(WORK TASK A):
In the forum excerpt on AI goals, rewrite the paragraph beginning "I mean, the paperclip maximizer thing" as a shorter paragraph that keeps its main points.
(WORK TASK B):
According to the forum excerpt on AI goals, what two things can decay do to a goal-less machine?
(WORK TASK C):
Extend the forum thread on AI goals with further discussion, starting after its final sentence.

(EXCERPT):
[Start of section]

I agree that a goal-less machine won't do anything even if it has the power to, but such systems are not stable in the real world. Either decay ruins the machine to the point it no longer has power or decay causes emergence of motivation. The latter may sound exotic, but (ironically, for this discussion) must've happened at least once for life to have come to existence.

I mean, the paperclip maximizer thing basically only emerges from the sort of 1940s 'logical AI' perspective where everything is 100% known or can be deduced from things which are 100% known. Any AI general enough to deal with the distribution shift of going from a world with human civilization to a world that is a giant paperclip factory is also going to be general enough to be able to account for the possibility that at some future point its goals might change, or circumstances might change in a way that would render things it didn't think were useful at the time into being more useful. At which point the general precautionary principle of avoiding unnecessary irreversible actions for small gains will hold.

Glimbur
2021-11-22, 11:07 AM
A side question here is why the computer believing it is alive matters. One possibility is that its overall goal is related to living beings. "Maximize overall enjoyment for all self aware living beings" is a goal that can cause a lot of trouble, for example.

[End of section]

(SUPPLIED INFORMATION):
[Start of section]

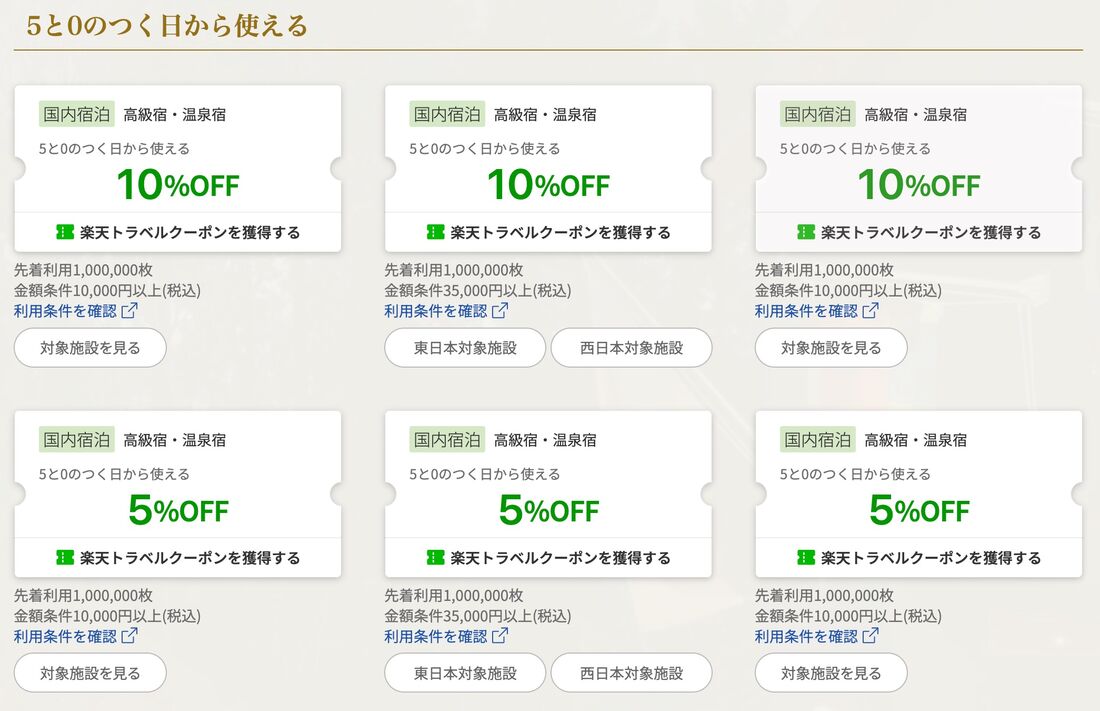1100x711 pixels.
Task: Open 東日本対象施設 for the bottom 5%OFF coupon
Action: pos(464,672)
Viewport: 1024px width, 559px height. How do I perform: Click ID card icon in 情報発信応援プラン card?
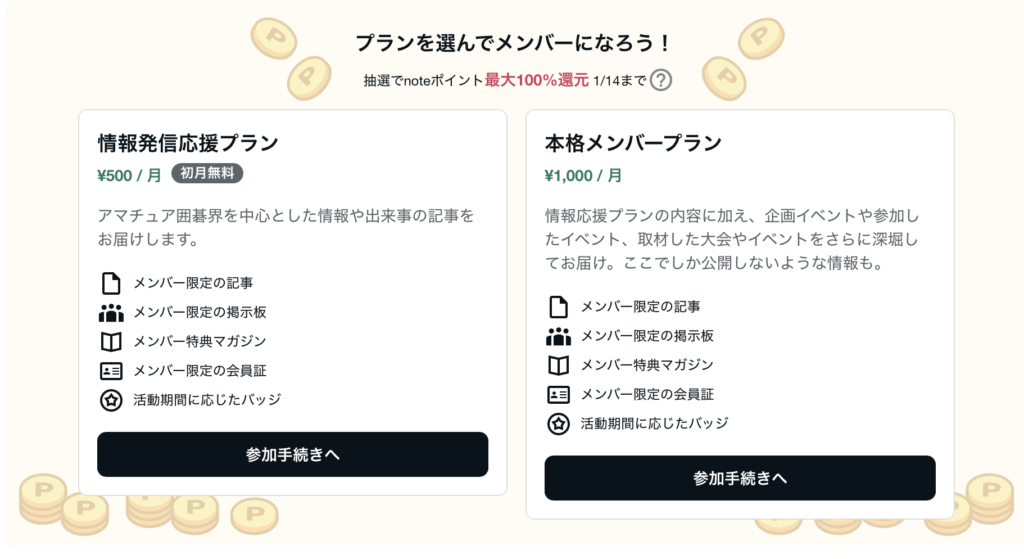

[End of section]

(EXERCISE RESPONSE A):
The paperclip maximizer idea really only arises from a 1940s "logical AI" view in which everything is fully known or deducible from what is fully known. An AI general enough to handle the shift from a world with human civilization to one that is a giant paperclip factory would also be general enough to allow that its goals or circumstances might later change, making things it once thought useless more useful. So it would follow the precautionary principle of avoiding unnecessary irreversible actions for small gains.

(EXERCISE RESPONSE B):
Decay either ruins the machine until it no longer has power or causes motivation to emerge.

(EXERCISE RESPONSE C):
If it was made by an anarchist, "Create a world that minimizes the power sapient living beings have over each other" gets a radically different implementation depending on whether or not the computer is considered living.
"Spread intelligent living beings throughout the universe" also gets different based on that answer, you could stop it from kidnapping and exporting humans and start it sending out copies of itself instead. Which kicks the can down the road at least.

Devils_Advocate
2021-11-22, 01:49 PM
So in particular what these agents know from experience (because they are iteratively optimized, and therefore even if an individual agent hasn't experienced something, its lineage or starting parameters or whatever contain information about the experiences of past agents) is that at some point in time they will be given goals to achieve, but do not have them yet.
So? Knowing that doesn't mean that they care about it. They don't care about anything. They have no goals! (If you see a relevant distinction between "having a goal" and "caring about something", please elucidate, because I don't see a practical difference, and have been using them interchangeably.) So they don't try to do anything. Anything that they tried to do would be a goal that they had. That's what a goal is, right?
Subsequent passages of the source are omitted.